De l’angoisse et du délire

À lire si vous aimez les délires cauchemardesques

Le roman s’ouvre sur une image saisissante : la naissance du narrateur qui glisse hors de sa mère suspendue au bout de la corde avec laquelle elle essaie de se pendre. Perceval –ainsi se nommera-t-il- est le treizième d’une famille qui compte déjà douze garçons. Le père élève des poulets avec les plumes desquels il fabrique des oreillers; il est aussi taxidermiste. La mère est dépressive et deviendra folle après la mort de son mari. Elle nourrit sa famille de soupe aux cornichons et d’omelettes géantes.

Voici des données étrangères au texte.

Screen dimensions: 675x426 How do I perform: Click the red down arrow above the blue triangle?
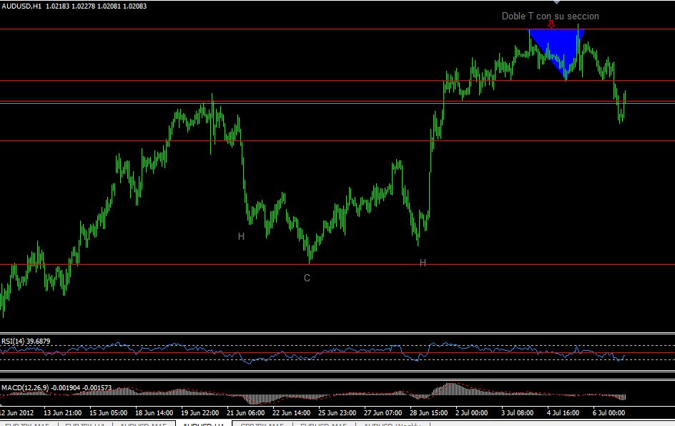[551, 24]
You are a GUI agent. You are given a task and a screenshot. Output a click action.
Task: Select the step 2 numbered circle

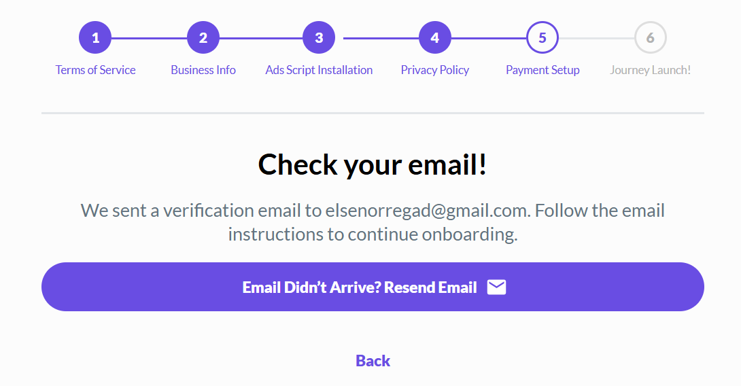203,38
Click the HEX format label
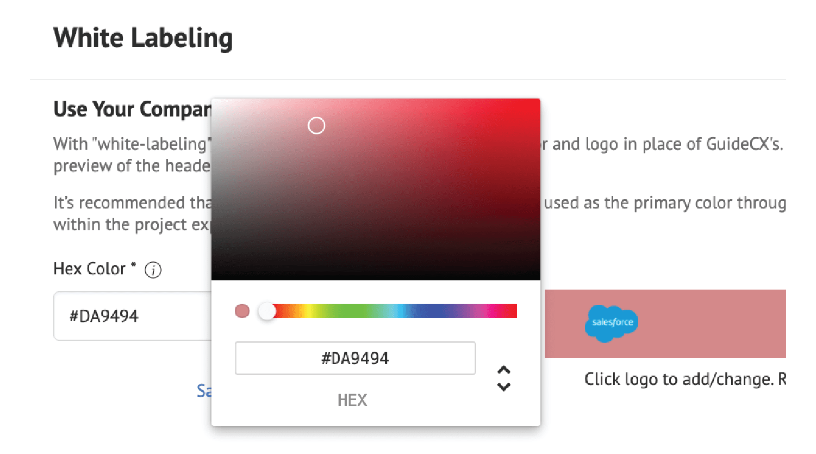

La suite du roman est à l’image de son incipit et peint un portrait terrifiant du monde dans lequel le narrateur a atterri si durement. Perceval passe les six premières années de sa vie sous la table, caché dans la poussière, avec comme seules amies les mouches dont il apprend le langage et à qui il commande. Après la mort de son père, une vie non moins dure l’attend, dans un orphelinat où l’on crucifie les enfants. La rude amitié de son frère Poplouk et du curé Théodule atténuent à peine l’horreur de sa vie.

De l’angoisse

Le roman est écrit sous le signe de l’angoisse qui lui donne son titre. Le père a découvert que les plumes sont plus douces lorsqu’il les arrache sur les poulets vivants. C’est donc ce qu’il fait, insouciant des cris de douleur des principaux intéressés. L’angoisse, c’est donc celle de ces poulets dénudés et grelottants. C’est aussi celle des poulets plus vieux qu’on tue pour les vendre au marché. C’est surtout celle de Perceval dont le regard, après avoir plongé dans celui d’un poussin tué par erreur, est devenu si chargé de terreur que ceux qui le croisent ressentent aussitôt une panique incontrôlable. Le narrateur conclut que «tout le monde cache une frousse, une angoisse semblable à celle des poulets sans plume» (p. 158).

Du délire

La quatrième de couverture affirme que le roman «propose une relecture de la tradition du roman québécois». Cette affirmation me laisse perplexe. À quelle tradition fait-on référence au juste? À celle des romans du terroir, assurément, puisque l’action se déroule à la campagne, dans une famille aussi nombreuse que pauvre et que le clergé y est très présent. Mais on est plus près de l’anti-terroir d’un Albert Laberge qui, en son temps, a véritablement «relu» la tradition en montrant le côté sombre de la vie des cultivateurs d’autrefois. Une véritable relecture aurait supposé, de la part de Sébastien Chabot, une étude des mœurs de ce temps revues avec son point de vue d’aujourd’hui. Or, son roman s’apparente plutôt à un  délire surréaliste qui aurait emprunté à un Québec ancien certaines de ses caractéristiques. Et c’est d’ailleurs là que réside son intérêt. Ce délire, issu d’un imaginaire débridé, tout en étant soigneusement construit, emprunte à un lyrisme qui fait grincer des dents. Le regard de Perceval atteint le lecteur lui-même qui ne peut rester indifférent à cet être en mal d’amour dont le destin aux «allures de clown aux dents cariées» (p. 79) est de toutes les époques. Certains seront fascinés; d’autres, rebutés.

 

Josée Bonneville

Sébastien Chabot, L’angoisse des poulets sans plumes, Éditions Trois-Pistoles, 2006, 160 pages, 21,95$.